Programme de prévention des grossesses
Le valproate est un tératogène puissant entraînant un risque élevé de malformations congénitales et de troubles neurodéveloppementaux chez les enfants exposés in utero (voir «Grossesse/Allaitement»).

Orfiril est contre-indiqué dans les cas suivants:
Traitement de l’épilepsie
•Orfiril est contre-indiqué chez les femmes enceintes, sauf si aucune alternative thérapeutique ne rentre en ligne de compte et après information détaillée de la patiente sur les risques encourus (voir les rubriques «Contre-indications» et «Grossesse/Allaitement»).
•Orfiril est contre-indiqué chez les jeunes filles et les femmes en âges de procréer, sauf si toutes les conditions du programme de prévention des grossesses sont remplies (voir les rubriques «Contre-indications» et «Grossesse/Allaitement»).

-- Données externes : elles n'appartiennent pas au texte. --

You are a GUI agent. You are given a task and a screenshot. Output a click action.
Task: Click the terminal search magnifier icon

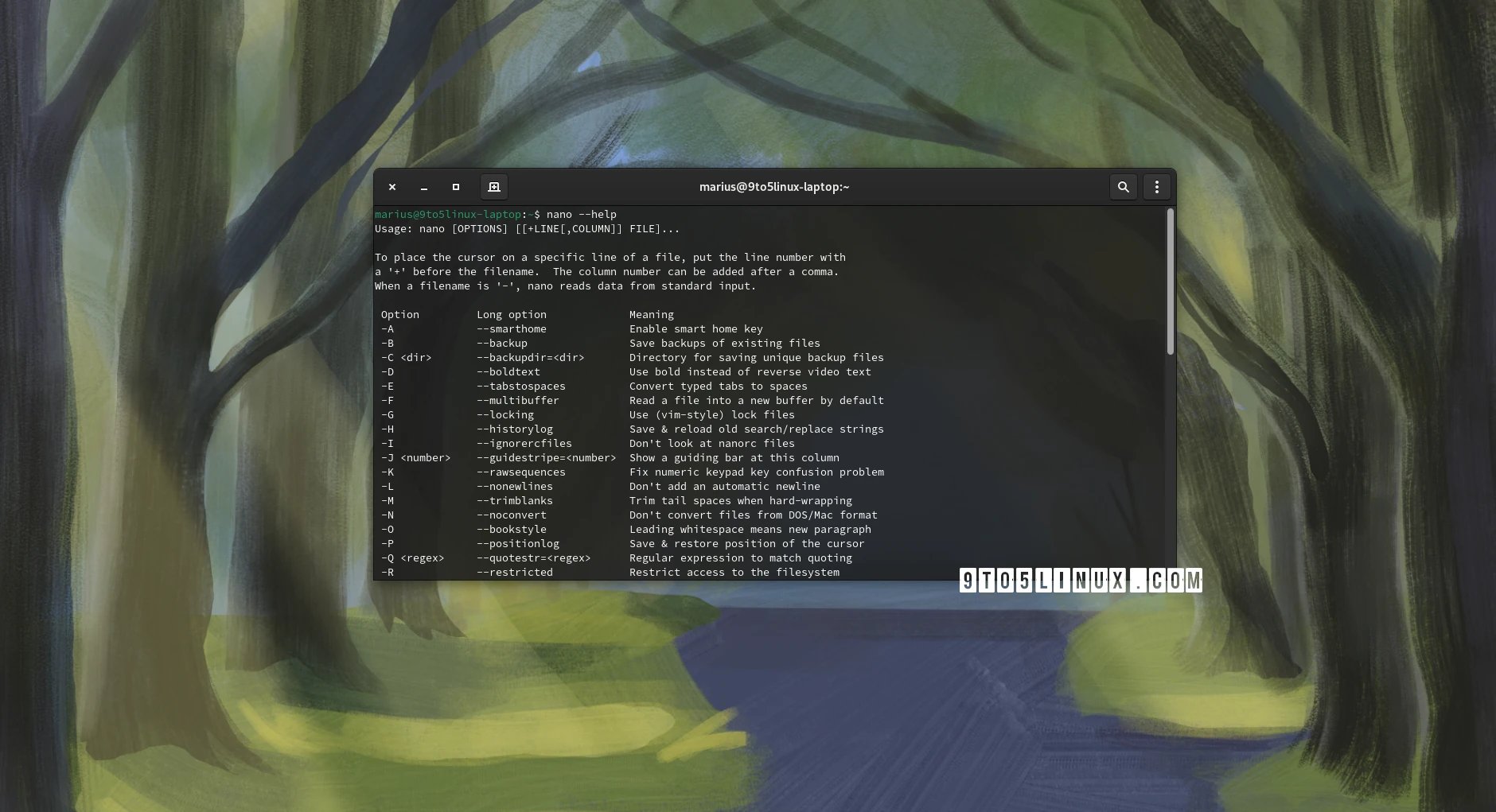(1123, 187)
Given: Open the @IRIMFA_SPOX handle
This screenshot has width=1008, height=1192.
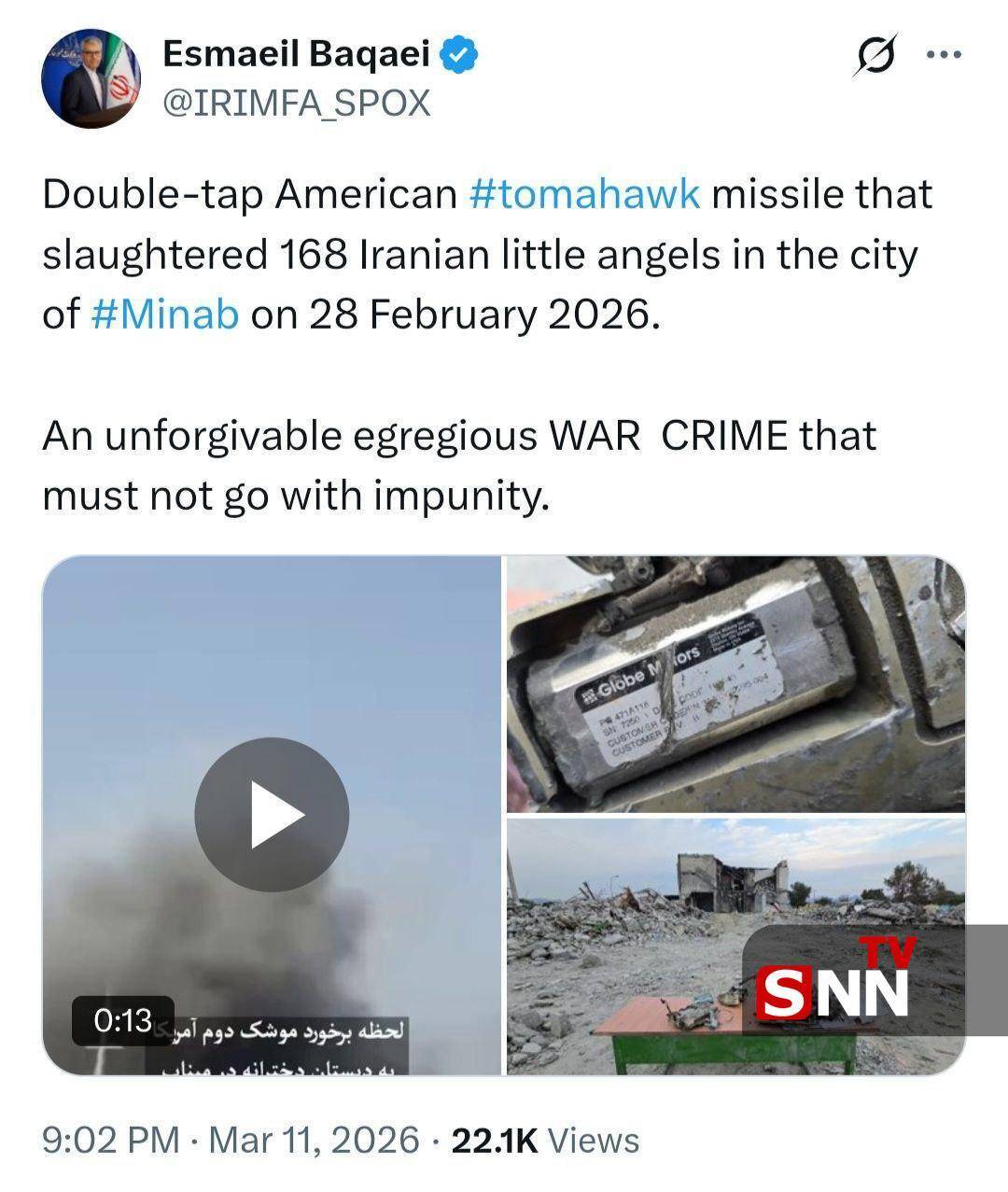Looking at the screenshot, I should point(296,103).
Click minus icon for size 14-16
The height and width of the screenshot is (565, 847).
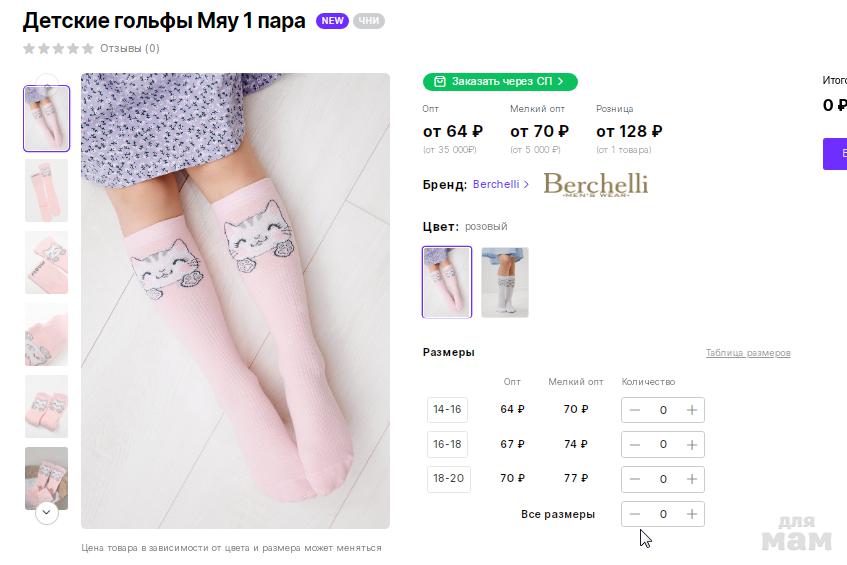coord(635,410)
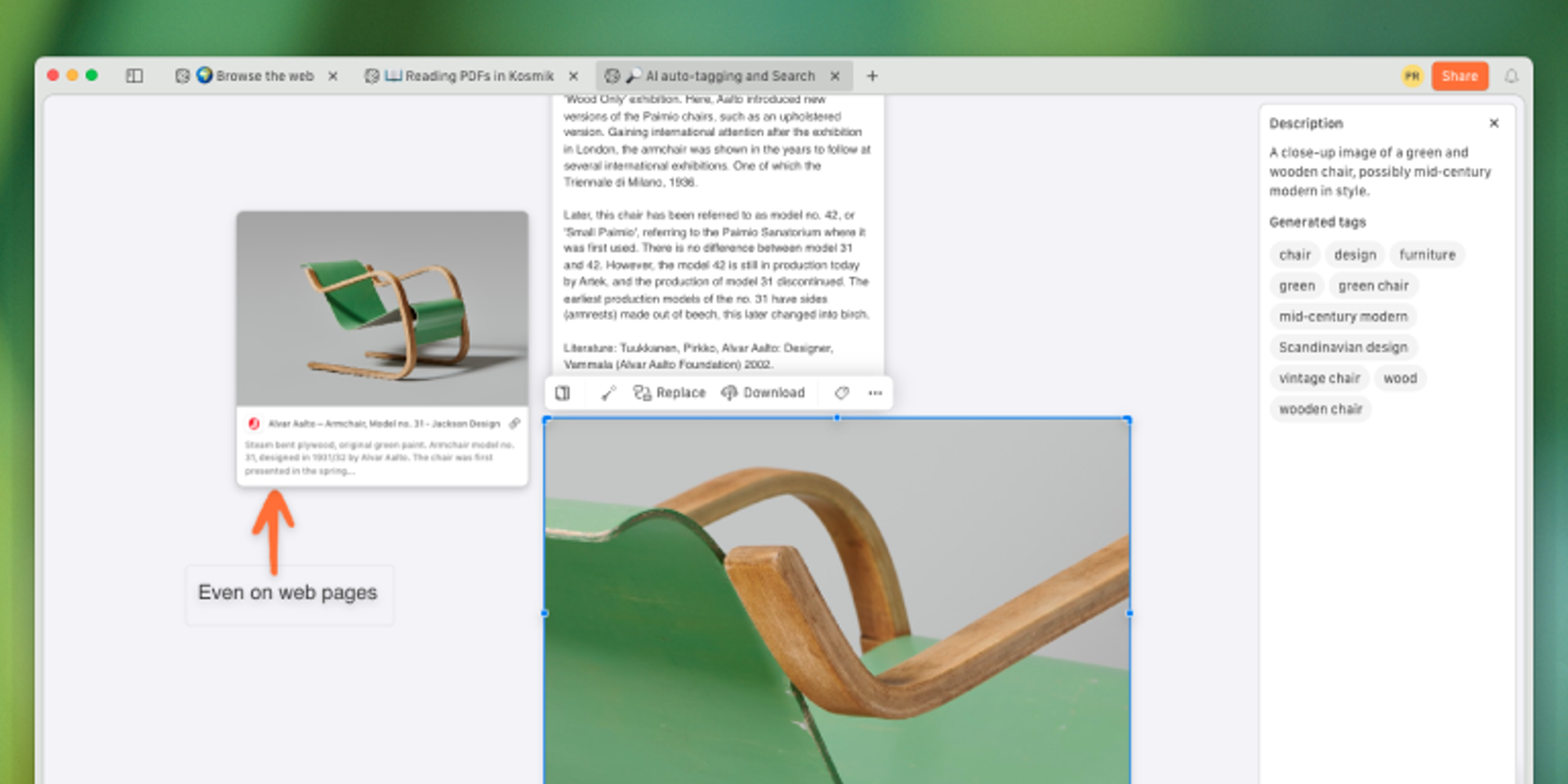The height and width of the screenshot is (784, 1568).
Task: Click the small green armchair thumbnail
Action: click(382, 309)
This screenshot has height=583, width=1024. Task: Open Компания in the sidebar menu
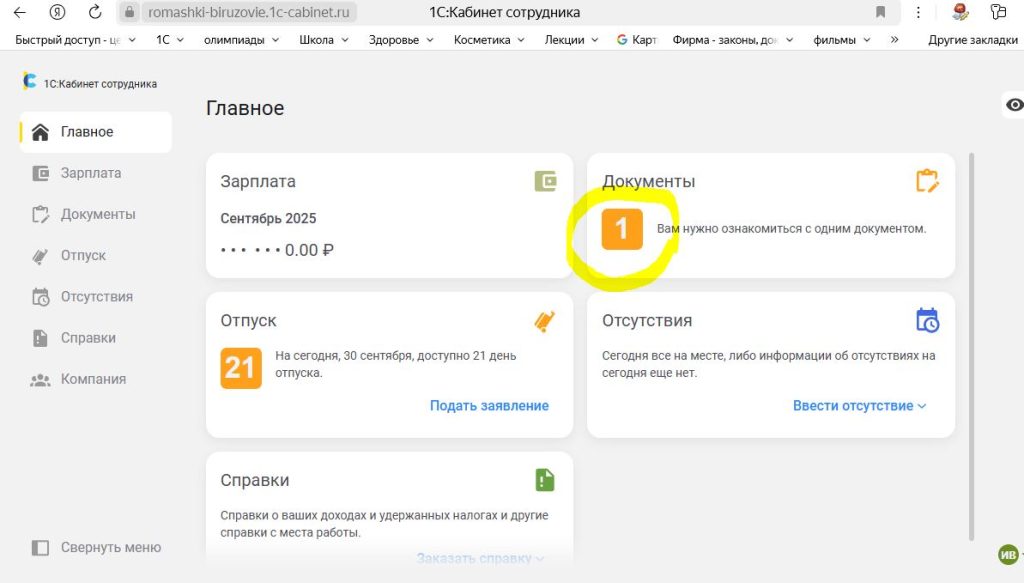(x=93, y=379)
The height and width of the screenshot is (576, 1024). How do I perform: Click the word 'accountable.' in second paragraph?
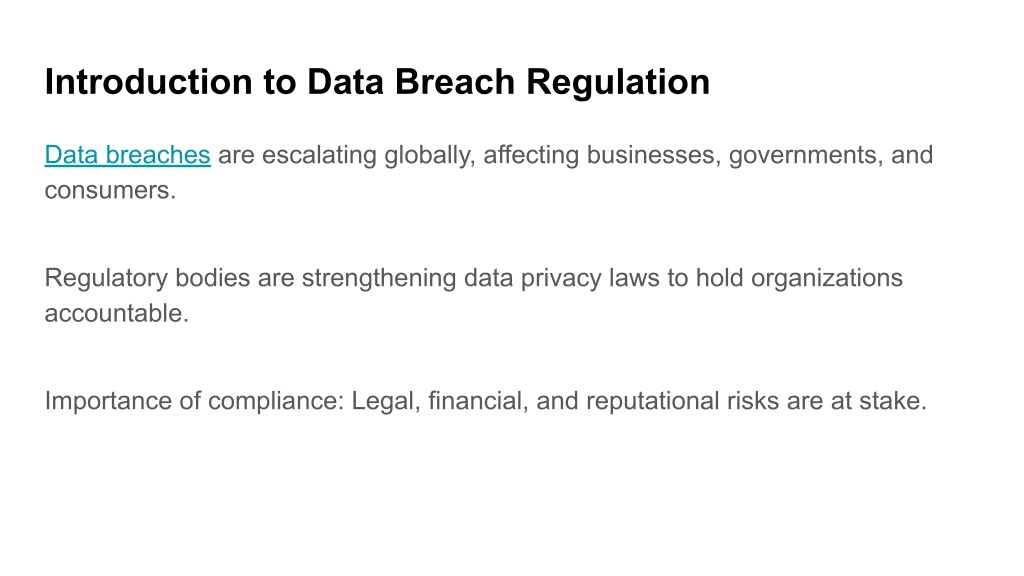coord(117,313)
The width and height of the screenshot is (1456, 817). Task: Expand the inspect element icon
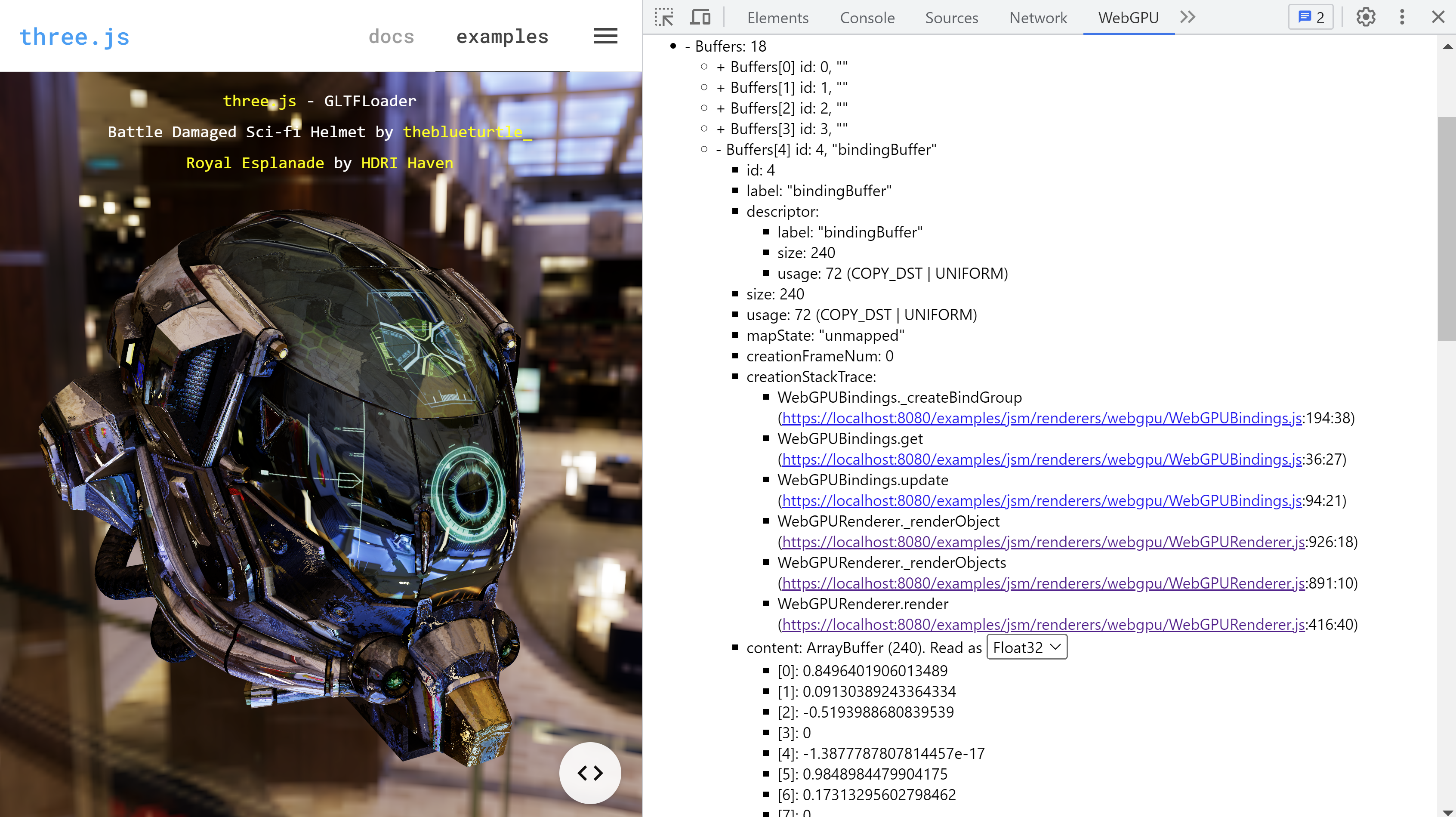tap(664, 17)
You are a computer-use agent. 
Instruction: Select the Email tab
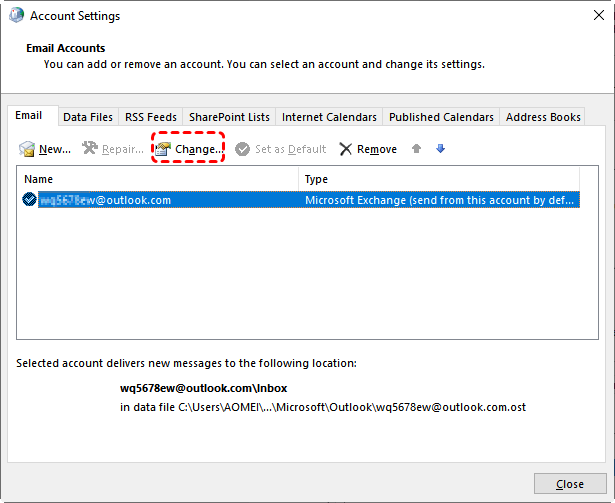pyautogui.click(x=29, y=116)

Traitement et prévention des troubles bipolaires

•Orfiril est contre-indiqué chez les femmes enceintes (voir les rubriques «Mises en garde et précautions» et «Grossesse/Allaitement»).
•Orfiril est contre-indiqué chez les femmes en âge de procréer, sauf si toutes les conditions du programme de prévention des grossesses sont remplies (voir les rubriques «Mises en garde et précautions» et «Grossesse/Allaitement»).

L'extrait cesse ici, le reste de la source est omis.